### Directions
Reproduce, exactly and in full, only the lines below from the one containing "Where should I" through the one containing "Select the Valitse pankki step label".

━━━

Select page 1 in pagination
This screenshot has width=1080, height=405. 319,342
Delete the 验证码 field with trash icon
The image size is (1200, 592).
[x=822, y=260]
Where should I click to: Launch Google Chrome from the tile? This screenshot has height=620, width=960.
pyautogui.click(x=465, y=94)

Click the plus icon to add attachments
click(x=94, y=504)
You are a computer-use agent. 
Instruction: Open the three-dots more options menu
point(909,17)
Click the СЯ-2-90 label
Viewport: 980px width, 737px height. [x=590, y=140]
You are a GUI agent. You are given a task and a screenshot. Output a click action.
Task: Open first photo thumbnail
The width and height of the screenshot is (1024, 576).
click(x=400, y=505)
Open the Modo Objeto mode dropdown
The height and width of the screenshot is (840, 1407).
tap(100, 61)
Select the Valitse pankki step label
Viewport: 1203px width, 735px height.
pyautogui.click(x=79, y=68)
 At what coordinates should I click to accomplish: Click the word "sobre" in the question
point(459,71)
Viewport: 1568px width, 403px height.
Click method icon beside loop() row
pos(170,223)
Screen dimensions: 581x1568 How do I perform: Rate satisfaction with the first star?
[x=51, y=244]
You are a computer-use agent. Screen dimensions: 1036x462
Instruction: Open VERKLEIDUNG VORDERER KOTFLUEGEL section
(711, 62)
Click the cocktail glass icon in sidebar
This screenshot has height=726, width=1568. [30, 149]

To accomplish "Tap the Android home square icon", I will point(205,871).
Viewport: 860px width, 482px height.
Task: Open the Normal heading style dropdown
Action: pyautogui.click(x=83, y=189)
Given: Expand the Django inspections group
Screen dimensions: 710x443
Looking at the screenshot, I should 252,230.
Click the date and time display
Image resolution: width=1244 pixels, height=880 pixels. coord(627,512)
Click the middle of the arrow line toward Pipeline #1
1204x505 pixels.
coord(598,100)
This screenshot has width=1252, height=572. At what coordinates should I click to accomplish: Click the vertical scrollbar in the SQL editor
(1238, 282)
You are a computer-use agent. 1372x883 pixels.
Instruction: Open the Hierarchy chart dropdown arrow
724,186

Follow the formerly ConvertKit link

━━━

### Answer box
Where should I click to: Launch Google Chrome from the tile? This screenshot has height=620, width=960.
pyautogui.click(x=465, y=94)

Click the plus icon to add attachments
click(x=94, y=504)
You are a computer-use agent. 
Instruction: Open the three-dots more options menu
point(909,17)
Click the СЯ-2-90 label
Viewport: 980px width, 737px height. [x=590, y=140]
You are a GUI agent. You are given a task and a screenshot. Output a click action.
Task: Open first photo thumbnail
The width and height of the screenshot is (1024, 576).
click(x=400, y=505)
Open the Modo Objeto mode dropdown
The height and width of the screenshot is (840, 1407).
tap(100, 61)
Select the Valitse pankki step label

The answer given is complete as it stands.